** WHAT YOU HAVE TO DO **
Give the lines of the material from the one containing "Where should I" through the one containing "The width and", inclusive, as a numbered list, leaving out blank lines and pictures.

** DATA **
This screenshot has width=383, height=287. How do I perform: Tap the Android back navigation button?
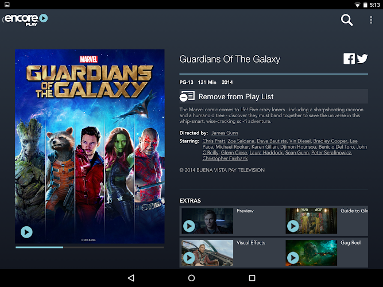point(131,278)
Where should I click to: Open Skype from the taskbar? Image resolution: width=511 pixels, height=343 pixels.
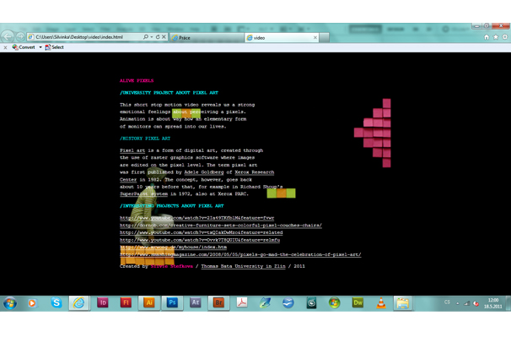click(56, 302)
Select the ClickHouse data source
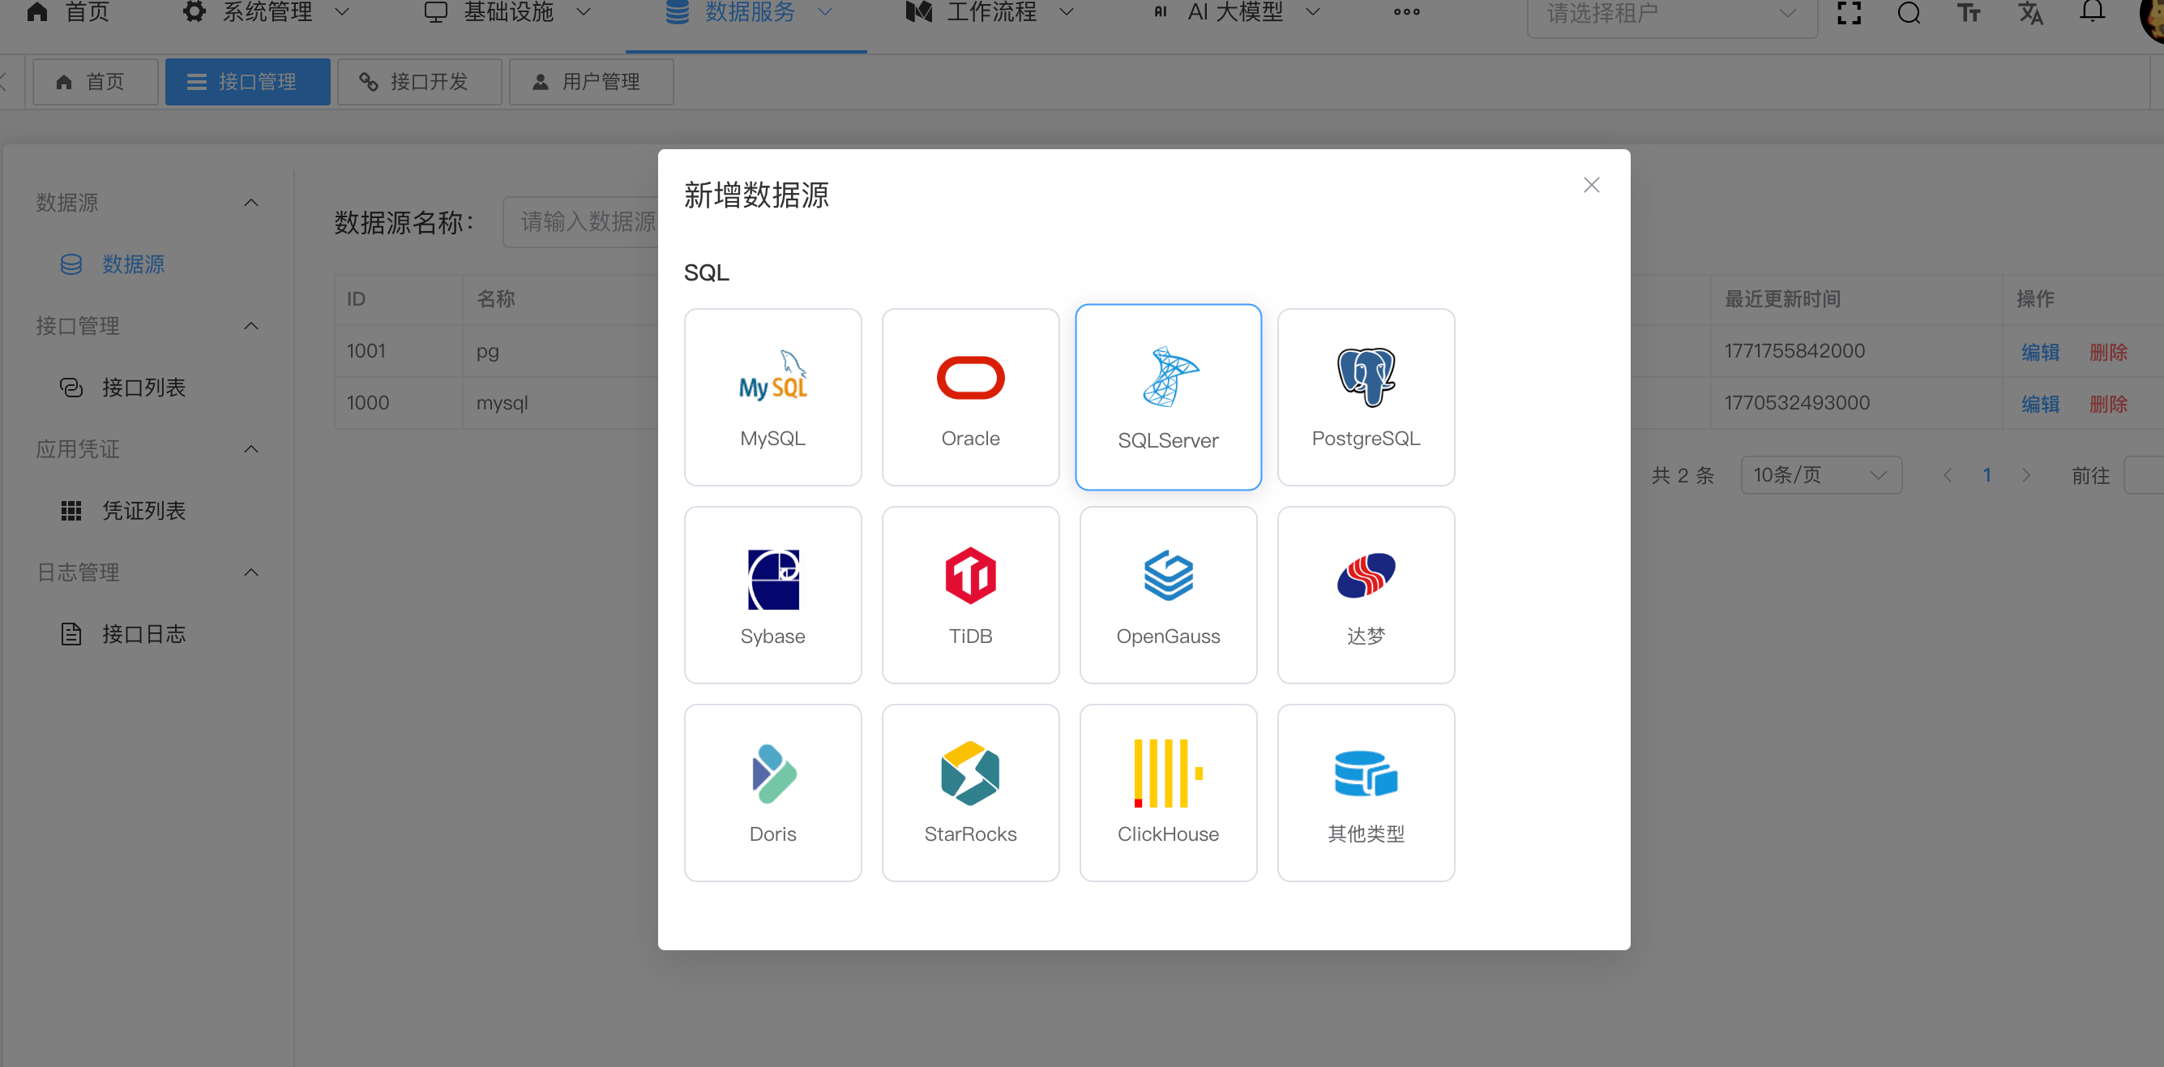The width and height of the screenshot is (2164, 1067). pyautogui.click(x=1167, y=792)
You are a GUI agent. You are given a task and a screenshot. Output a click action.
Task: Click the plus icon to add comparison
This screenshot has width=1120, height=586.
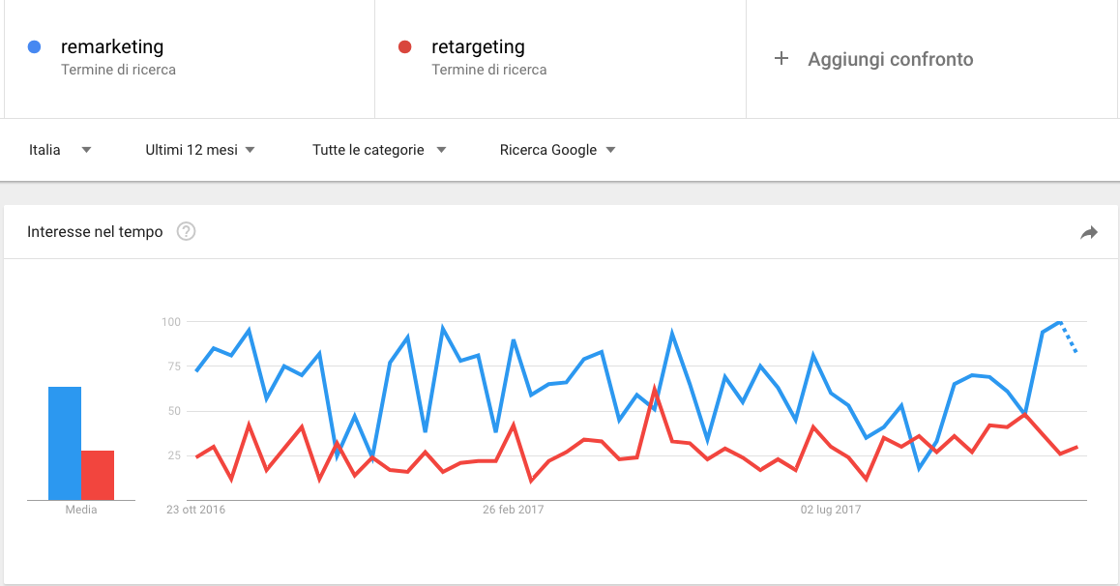[x=781, y=59]
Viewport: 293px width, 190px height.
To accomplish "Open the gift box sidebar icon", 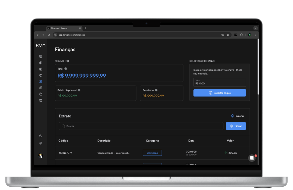I will pos(41,100).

** RESULT OF THIS EXERCISE **
1. Where should I click to: Open Skype from the taskbar? Image resolution: width=511 pixels, height=343 pixels.
2. click(56, 302)
3. Select the ClickHouse data source
4. The width and height of the screenshot is (2164, 1067). pyautogui.click(x=1167, y=792)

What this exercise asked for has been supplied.